PROBLEM TO WORK ON: Copy every line of the data in which the word "computer" occurs.
===== RECORD SET
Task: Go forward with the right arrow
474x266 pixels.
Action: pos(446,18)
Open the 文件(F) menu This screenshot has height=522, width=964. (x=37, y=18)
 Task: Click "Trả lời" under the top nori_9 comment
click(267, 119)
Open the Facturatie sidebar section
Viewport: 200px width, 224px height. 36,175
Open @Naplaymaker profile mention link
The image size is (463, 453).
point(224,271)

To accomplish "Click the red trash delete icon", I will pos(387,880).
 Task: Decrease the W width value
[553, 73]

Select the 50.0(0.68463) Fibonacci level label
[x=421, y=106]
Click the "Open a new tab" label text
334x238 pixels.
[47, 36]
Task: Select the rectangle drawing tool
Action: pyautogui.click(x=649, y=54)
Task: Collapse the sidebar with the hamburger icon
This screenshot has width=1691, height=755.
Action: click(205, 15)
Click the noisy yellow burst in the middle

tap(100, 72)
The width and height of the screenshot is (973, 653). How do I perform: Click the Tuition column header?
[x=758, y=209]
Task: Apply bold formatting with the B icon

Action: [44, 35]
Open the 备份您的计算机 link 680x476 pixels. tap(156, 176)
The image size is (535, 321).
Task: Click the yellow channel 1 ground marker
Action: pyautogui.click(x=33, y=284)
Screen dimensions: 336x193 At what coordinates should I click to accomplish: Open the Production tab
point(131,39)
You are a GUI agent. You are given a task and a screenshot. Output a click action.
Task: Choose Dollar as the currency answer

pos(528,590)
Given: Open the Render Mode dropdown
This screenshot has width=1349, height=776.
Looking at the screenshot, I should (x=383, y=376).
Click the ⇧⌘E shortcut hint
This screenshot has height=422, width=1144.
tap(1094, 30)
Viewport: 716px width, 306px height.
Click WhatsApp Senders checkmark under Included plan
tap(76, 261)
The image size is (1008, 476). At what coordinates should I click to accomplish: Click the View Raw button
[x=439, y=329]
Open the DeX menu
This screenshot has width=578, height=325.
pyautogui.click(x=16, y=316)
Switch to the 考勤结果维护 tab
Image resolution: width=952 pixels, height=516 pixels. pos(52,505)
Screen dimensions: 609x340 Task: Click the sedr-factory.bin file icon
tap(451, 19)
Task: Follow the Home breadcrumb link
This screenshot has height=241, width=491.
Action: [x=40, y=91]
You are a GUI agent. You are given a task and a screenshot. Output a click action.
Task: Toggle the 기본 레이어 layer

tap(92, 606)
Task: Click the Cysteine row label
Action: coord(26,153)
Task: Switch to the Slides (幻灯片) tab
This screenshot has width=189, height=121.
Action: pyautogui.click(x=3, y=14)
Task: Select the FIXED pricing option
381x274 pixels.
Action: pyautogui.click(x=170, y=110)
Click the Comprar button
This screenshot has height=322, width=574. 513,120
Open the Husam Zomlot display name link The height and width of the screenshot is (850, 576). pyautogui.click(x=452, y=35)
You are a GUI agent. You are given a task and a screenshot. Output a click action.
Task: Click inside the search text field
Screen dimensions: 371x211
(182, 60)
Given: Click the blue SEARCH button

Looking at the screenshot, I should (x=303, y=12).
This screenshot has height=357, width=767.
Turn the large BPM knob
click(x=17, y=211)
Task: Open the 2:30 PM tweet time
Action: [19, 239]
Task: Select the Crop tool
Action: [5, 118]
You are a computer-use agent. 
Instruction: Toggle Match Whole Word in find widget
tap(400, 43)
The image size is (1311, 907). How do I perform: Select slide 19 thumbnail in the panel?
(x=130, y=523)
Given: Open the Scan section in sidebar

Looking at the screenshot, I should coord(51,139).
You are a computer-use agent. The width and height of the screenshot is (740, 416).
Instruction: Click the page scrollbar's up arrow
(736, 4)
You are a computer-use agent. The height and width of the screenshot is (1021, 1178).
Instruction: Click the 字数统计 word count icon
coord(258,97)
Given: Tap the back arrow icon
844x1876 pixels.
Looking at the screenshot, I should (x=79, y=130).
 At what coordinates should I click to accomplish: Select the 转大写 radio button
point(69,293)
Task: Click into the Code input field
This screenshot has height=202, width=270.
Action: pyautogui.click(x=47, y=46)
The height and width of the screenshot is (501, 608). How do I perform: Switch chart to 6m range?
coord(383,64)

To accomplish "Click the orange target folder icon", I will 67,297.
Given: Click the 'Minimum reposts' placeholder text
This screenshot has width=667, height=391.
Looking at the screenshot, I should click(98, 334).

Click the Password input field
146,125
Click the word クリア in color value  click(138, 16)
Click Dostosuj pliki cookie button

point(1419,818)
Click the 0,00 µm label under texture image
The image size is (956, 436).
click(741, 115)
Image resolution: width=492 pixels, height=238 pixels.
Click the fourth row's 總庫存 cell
==========
RESPONSE AREA:
You are a computer-use agent. 
You are a computer-use agent. The width and height of the screenshot is (740, 416).
You are a computer-use agent. The height and width of the screenshot is (1021, 1178).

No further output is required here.